= Harry Dolan =

American writer (1927–1981)

Harry Dolan (November 5, 1927 - September 7, 1981) was a writer for and the director of the Watts Writers Workshop created by Budd Schulberg. He started off as a janitor and became one of the most serious African American writers of his time. Through his contributions and efforts in the Watts Writers’ Workshop he raised awareness in the United States' racial conflict during the 1960s.

==Early life and education==
Harry Dolan was born in Pittsburgh and attended Pittsburgh High and Carnegie Tech. Studying to be an architect, he failed because he "couldn't make those curvatures," he said once. During his seven years in the Coast Guard that followed, he had ample time to satisfy his appetite for reading books and "all kinds of writing." After his discharge, he worked as fiction editor of The Boston Sun. Leaving the East for California with his family in 1962, he found a position as a janitor at the Los Angeles City Hall, another job that left his mind free for reading and writing. He was attending Los Angeles Harbor College when the Watts riots erupted in 1965. A reference to Budd Schulberg's Watts Writers Workshop in Jet magazine prompted him to join the workshop.

==Watts Writers Workshop==
"The Workshop participants had one thing in common: a desire to write—poetry, essay, and stories based on life experiences. Often their writings laid bare ‘the angers, fears, frustrations’ of the people living in Watts". In 1966 Harry Dolan, along with Schulberg and Johnie Scott, testified before "the Ribicoff Committee of the United States Congress, which was investigating urban dislocation and the problems of African Americans living in American cities". This was just one of the redefining opportunities that the Workshop created for themselves that year.

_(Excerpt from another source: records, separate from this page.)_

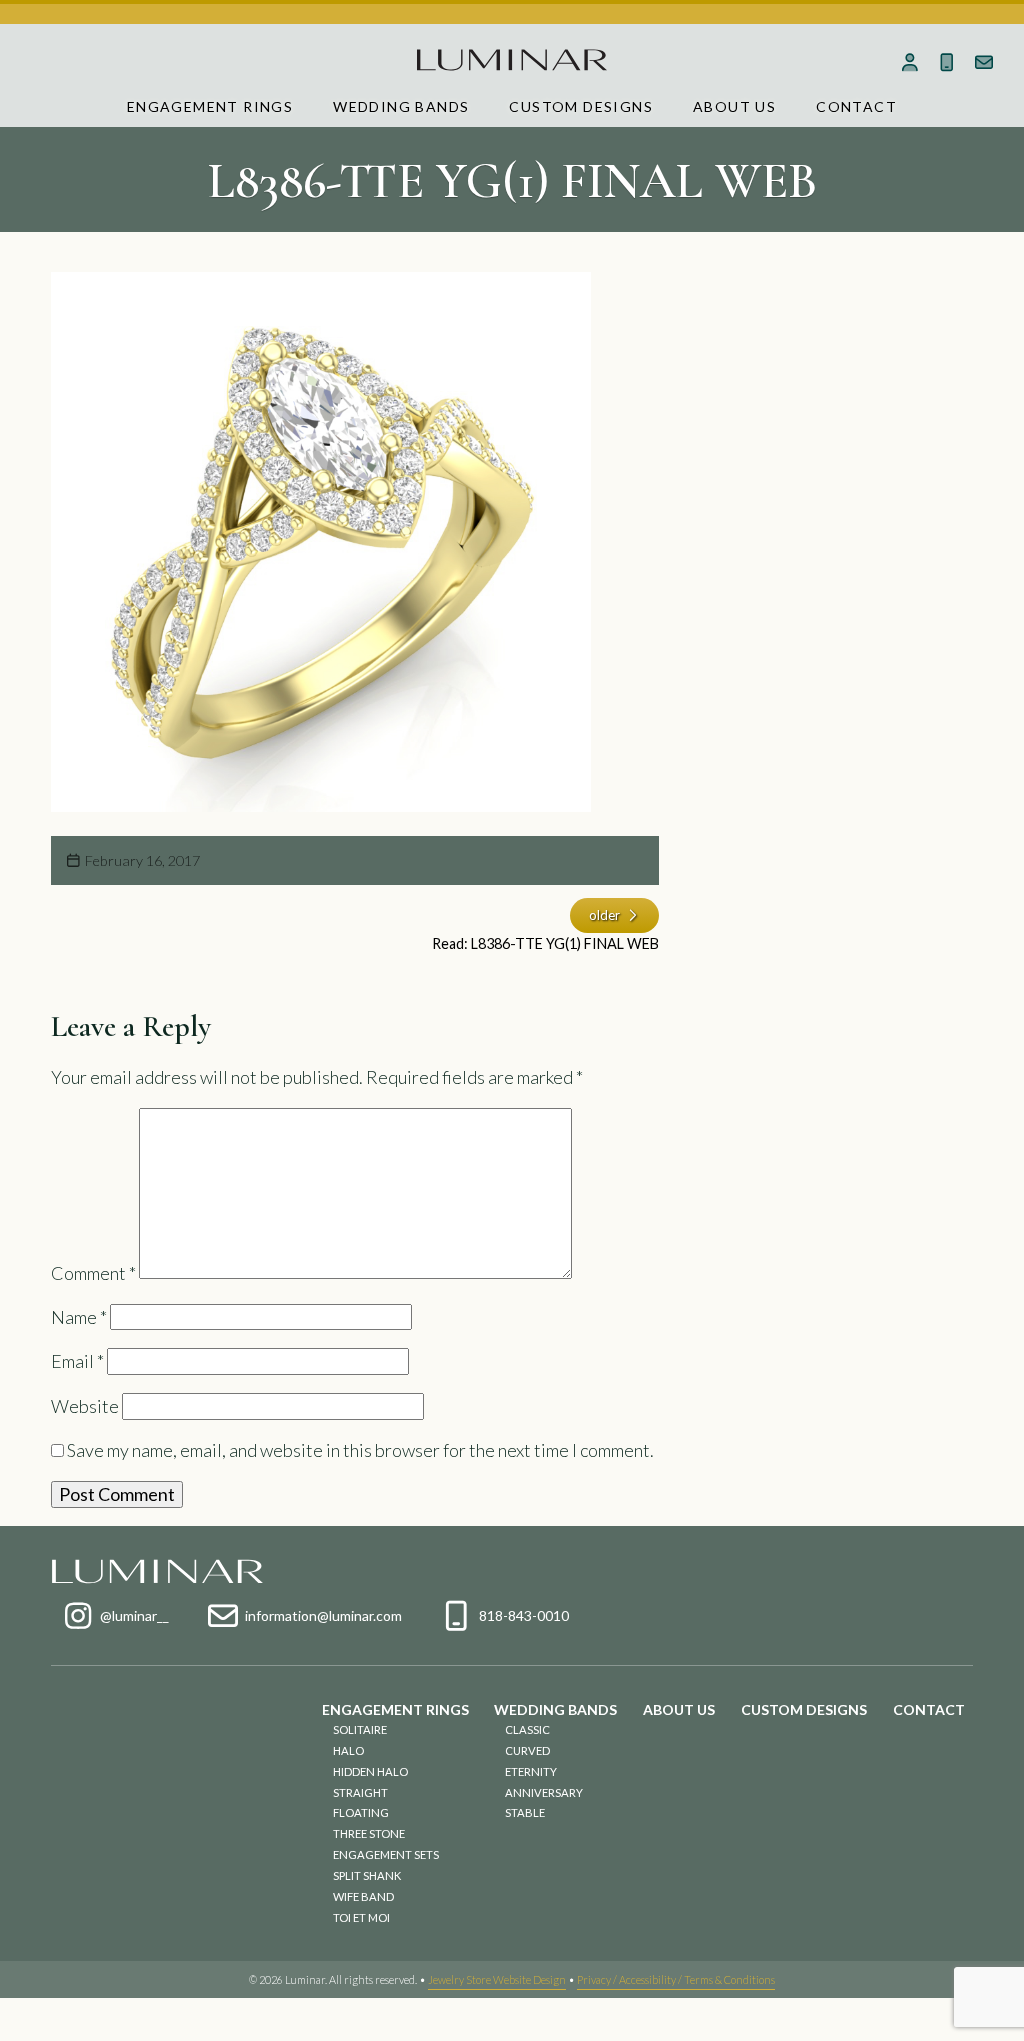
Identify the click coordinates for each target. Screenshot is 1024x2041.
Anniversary (544, 1792)
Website (85, 1406)
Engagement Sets (386, 1854)
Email (77, 1361)
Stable (525, 1812)
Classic (527, 1729)
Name (79, 1317)
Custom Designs (581, 106)
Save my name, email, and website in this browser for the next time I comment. (360, 1450)
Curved (527, 1750)
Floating (361, 1812)
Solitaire (360, 1729)
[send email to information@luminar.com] (983, 62)
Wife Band (363, 1896)
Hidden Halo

"The individual words of the writers in the Workshop changed the perception of post-1965 Watts from the National Guard—studded streets to an active arena of spiritual and cultural struggle". In his "short prose piece," Will There Be Another Riot in Watts? Dolan's writing style gave a voice to the topic of "cultural blindness toward 'injustice'". The author drew "attention to the severity of the issue," and ultimately, "achieved a forum".

===Rise and success===
As the success of the Workshop grew, it "drew the attention of the Los Angeles press". As a result, "NBC TV devoted an hour of prime time to present 'The Angry Voices of Watts’ on August 16, 1966'". Among the writers, Harry Dolan made a name for himself with his plays, specifically his teleplay Losers and Weepers, which was originally written for Mystery Digest and had a cast of white characters and a plot "about a poor family, where the young boy decided to go for the money. At the time the emphasis was on the missing money—that was the magazines interest". Criticism from Workshop participants made Dolan change the plot to one depicting the "frustrations and impotence of a Negro family's life in an urban ghetto". The play highlighted the "oppressive, destructive possibilities of the Negro slum matriarchy". In February 1967, Losers and Weepers was broadcast on national television as the first episode of NBC Experiment in Television.

Losers and Weepers was the start to Dolan's success. Shortly after the play became a hit he was "signed by Warner Bros. Seven Arts to adapt the Broadway show 'No Strings' to the screen".

In 1970, Dolan and writer/singer Dee Dee McNeal produced Dolan's play The Iron Hand of Nat Turner. "The play recounted the story of an 1831 Virginia slave rebellion from the point of view of its leader, preacher, and slave, Nat Turner".
Dolan, besides looking after his wife and six children, was also deeply involved in the Watts writers' personal lives. He created leaders out of "men and women trying to make their way in the community as artists". Through his mentoring, he molded Workshop writers such as Amde and Otis (both of The Watts Prophets), making "Amde assistant director, and [asking] Otis to take over as the poetry and creative writing instructor".